If $f$ is some function, then we may define $f_y : x\mapsto f(x+y)$. It is basically a shifted version of the function $f$.

Your equality says that (with $D$ the derivation operator): $$ Df(x+y) = Df_{y}(x), $$ or, if you prefer $$ (Df)_y = D(f_y). $$ In other words: "shifting" or "translating" a function commutes with taking derivatives. If we denote by $T_y$ the operator $f\mapsto f_y$, then we could write this as $$T_y\circ D = D\circ T_y $$

In the language of systems one says that derivation is a time-invariant system. In my opinion it's also a good example of how the $\frac{\partial}{\partial x}$ can sometimes obscure things.
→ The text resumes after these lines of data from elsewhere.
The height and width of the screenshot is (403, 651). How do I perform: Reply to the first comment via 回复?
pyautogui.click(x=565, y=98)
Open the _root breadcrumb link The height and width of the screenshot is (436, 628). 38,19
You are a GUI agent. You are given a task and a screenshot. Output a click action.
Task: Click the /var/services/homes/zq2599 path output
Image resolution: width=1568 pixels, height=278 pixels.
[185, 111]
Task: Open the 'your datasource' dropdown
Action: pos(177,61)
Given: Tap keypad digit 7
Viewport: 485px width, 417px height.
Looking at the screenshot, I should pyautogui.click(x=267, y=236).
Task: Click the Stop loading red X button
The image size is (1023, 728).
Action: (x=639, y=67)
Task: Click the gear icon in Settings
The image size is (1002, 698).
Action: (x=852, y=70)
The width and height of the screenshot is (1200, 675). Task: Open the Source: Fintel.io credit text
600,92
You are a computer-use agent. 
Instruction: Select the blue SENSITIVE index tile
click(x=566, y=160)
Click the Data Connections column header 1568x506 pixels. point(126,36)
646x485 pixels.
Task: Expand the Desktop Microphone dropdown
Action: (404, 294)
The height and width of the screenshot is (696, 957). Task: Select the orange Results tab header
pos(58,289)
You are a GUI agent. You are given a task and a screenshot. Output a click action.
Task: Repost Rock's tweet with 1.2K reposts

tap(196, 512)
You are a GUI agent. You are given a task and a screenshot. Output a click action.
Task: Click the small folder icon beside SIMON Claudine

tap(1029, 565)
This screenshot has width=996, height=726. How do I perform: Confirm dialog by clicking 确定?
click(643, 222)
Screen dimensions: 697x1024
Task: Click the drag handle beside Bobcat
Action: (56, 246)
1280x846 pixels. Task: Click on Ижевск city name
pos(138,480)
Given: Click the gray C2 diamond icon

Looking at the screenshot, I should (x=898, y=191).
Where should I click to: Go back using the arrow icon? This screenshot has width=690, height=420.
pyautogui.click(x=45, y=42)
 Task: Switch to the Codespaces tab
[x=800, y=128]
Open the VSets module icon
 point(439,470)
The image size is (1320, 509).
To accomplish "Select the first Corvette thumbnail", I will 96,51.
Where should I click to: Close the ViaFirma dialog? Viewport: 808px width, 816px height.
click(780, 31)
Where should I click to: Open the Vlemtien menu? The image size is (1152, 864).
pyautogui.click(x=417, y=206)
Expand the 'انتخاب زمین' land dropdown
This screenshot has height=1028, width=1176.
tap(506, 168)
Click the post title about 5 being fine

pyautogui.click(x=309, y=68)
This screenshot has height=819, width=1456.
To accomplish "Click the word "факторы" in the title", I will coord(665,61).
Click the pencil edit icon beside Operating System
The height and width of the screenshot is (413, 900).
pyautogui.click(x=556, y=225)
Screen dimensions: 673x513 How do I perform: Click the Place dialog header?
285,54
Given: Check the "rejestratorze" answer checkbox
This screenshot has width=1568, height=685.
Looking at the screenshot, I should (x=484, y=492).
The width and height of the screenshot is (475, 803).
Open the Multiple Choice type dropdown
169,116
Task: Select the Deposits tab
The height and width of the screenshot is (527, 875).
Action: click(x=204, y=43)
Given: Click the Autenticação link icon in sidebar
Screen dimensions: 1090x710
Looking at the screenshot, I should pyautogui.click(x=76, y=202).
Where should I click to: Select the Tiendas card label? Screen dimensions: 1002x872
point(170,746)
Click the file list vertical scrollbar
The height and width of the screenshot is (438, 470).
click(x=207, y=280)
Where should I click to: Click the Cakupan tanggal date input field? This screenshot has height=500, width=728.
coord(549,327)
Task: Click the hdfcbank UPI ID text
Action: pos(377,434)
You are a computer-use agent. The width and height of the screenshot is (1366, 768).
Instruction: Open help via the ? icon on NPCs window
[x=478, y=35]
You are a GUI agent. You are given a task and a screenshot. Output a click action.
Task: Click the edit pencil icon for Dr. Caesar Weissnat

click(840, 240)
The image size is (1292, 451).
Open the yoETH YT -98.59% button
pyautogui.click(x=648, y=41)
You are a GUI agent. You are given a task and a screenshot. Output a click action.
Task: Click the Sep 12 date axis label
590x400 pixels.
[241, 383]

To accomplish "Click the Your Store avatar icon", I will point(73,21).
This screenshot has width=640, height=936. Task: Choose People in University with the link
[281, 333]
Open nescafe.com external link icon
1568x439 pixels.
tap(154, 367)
This is always true (if the derived function exists), because (intuitively) derivation only depends on a neighbourhood of the function, and not on the ordinate. In other words, if I give you a picture of a function but forget to draw the $y$-axis, you could still sketch the derived function. (This would be different if I asked you to, for instance, draw $xf(x)$.)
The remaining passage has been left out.